Requirement 1:
Could you extract the poem from "It is your unidentified" to "dark persona unfold.", word for word?
Requirement 2:
Can you copy the records exactly, from their first line through the line with "Action: coord(648,280)", including both of those lines?

Source extract:
········

Marked by the pleasure of entering your home and to insightfully see, that your whole is an embodiment of seeds.
If the potatoe chips are crunchy and icepop fizzles a high.. why should I sit my naked soul staring into the sky?
If the lure of your heart is the fall of my trance, then i’m just your emotion waiting to be enhanced.
You have stopped my deluded self but yet silenced my feet, I’m forced to stop looking in the brustle of the bleed.
Innocence seeming to be an indigenous nature, derived from the invisible. . . the nodding of the head a melt into the permissable.
Some rooms are dark and others bright but theres a room which stands unseen but holds a twinkle insight.
Gravitating on the sidewalk, illuminating in the sea. . . a roll on the natures bliss with a pause of the God in glee . . .
the angels prepare a table of contents and fullness of delight. . I silently stare awake in the beloved rhyme.
The wheels on the bus travel on the road, round and round they go – you don’t understand the meek surrender of a sailing salve. To look into you again, is a stain of my knees… I hurt myself in disgust, you truly made me weak.

     You are the forbidden one, the cause of despair.. as you linger in pride your salt is not fair. You flavour it all seemingly good and seemingly bad, but you oh son. . you don’t recognize your the defined chad. . a douche, a vulgar disgust to my stomach a sickening feel to my intestines. . I know your secrets you can smile but I have silently seen.

Diligently speaking you was a spy, a sparkle of passion through the eyes.. you was a potent mercury and I a divine crime, universal chairs was the unrefined signs.

  Oh ancient.. ancient.. the blood in our veins. . oh holy oh holy I cry to be and not profane – the sacred temple hallucinated by your lust you are the congress ..I the gust.

   The archbishop of souls you claim to be. . but you oh sickening man hide in the priest.

   Are you not the truth? Are you not the bold.. what happened to your loving soul.

It is your unidentified play that caused my deray, you were the sinner that hallucinated my smiling gaze. . . yes your mist assuredly knew this crush was a good game. . one with a hush that you thought could crucify my in sane. The mystery is that you wanted to be the one whom appeared innocent but you fell just as much as I – you misled my heart and you became a lie!

   I remember you, very very well. . . it was like my soul was near a dualed spell, if I got close i’d only explode or maybe see your stupidity and your hidden, and dark persona unfold.
Should I say I’m perfect or should I be a slave to my hearts speed? I entered a world of sin and mistakes came in this portal of hungry gins wanting to feed.

  It is all a drama released, a religion of your deeds. . a seagull in sea in air. . but the balance returns to the lovers glare.

········

Data provided:

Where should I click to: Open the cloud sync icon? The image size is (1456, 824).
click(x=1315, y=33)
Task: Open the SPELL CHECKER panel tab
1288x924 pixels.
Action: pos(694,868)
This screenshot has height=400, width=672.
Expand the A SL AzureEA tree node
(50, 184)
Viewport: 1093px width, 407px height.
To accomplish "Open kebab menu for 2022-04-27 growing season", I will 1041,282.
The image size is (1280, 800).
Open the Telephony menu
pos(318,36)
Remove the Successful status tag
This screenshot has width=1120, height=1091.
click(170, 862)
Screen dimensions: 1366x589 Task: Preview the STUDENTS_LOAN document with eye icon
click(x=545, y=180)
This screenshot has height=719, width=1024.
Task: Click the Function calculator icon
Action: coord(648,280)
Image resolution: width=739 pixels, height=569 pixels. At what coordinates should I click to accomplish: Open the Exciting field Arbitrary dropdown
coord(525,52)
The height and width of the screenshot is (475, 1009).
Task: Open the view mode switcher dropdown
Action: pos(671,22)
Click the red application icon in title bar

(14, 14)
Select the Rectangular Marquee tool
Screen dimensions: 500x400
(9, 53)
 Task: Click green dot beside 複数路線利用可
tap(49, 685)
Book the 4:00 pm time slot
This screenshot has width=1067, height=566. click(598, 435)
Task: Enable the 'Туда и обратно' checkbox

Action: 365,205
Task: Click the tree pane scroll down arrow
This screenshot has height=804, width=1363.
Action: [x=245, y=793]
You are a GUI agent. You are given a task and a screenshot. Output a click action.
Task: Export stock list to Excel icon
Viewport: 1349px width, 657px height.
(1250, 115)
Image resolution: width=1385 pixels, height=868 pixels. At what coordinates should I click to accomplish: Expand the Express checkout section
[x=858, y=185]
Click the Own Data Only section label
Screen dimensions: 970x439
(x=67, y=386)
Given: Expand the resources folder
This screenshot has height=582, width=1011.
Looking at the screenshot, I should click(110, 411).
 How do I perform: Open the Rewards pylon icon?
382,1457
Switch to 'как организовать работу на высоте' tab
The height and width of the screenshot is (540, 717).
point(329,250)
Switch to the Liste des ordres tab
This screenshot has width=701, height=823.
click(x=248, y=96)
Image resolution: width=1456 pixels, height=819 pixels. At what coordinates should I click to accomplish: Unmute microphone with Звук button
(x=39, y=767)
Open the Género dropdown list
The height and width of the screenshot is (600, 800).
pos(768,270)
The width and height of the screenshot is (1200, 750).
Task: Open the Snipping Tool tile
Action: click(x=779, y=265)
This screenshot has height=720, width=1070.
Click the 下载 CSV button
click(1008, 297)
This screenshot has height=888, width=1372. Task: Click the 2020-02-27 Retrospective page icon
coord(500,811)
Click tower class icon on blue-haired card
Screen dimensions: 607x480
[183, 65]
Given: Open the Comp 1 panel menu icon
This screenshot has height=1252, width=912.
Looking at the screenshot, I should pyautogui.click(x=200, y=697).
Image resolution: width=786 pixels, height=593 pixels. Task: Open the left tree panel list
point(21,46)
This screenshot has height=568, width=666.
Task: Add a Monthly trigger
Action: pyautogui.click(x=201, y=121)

········

Output 1:
It is your unidentified play that caused my deray, you were the sinner that hallucinated my smiling gaze. . . yes your mist assuredly knew this crush was a good game. . one with a hush that you thought could crucify my in sane. The mystery is that you wanted to be the one whom appeared innocent but you fell just as much as I – you misled my heart and you became a lie!

   I remember you, very very well. . . it was like my soul was near a dualed spell, if I got close i’d only explode or maybe see your stupidity and your hidden, and dark persona unfold.

Output 2:
Where should I click to: Open the cloud sync icon? The image size is (1456, 824).
click(x=1315, y=33)
Task: Open the SPELL CHECKER panel tab
1288x924 pixels.
Action: pos(694,868)
This screenshot has height=400, width=672.
Expand the A SL AzureEA tree node
(50, 184)
Viewport: 1093px width, 407px height.
To accomplish "Open kebab menu for 2022-04-27 growing season", I will 1041,282.
The image size is (1280, 800).
Open the Telephony menu
pos(318,36)
Remove the Successful status tag
This screenshot has width=1120, height=1091.
click(170, 862)
Screen dimensions: 1366x589 Task: Preview the STUDENTS_LOAN document with eye icon
click(x=545, y=180)
This screenshot has height=719, width=1024.
Task: Click the Function calculator icon
Action: coord(648,280)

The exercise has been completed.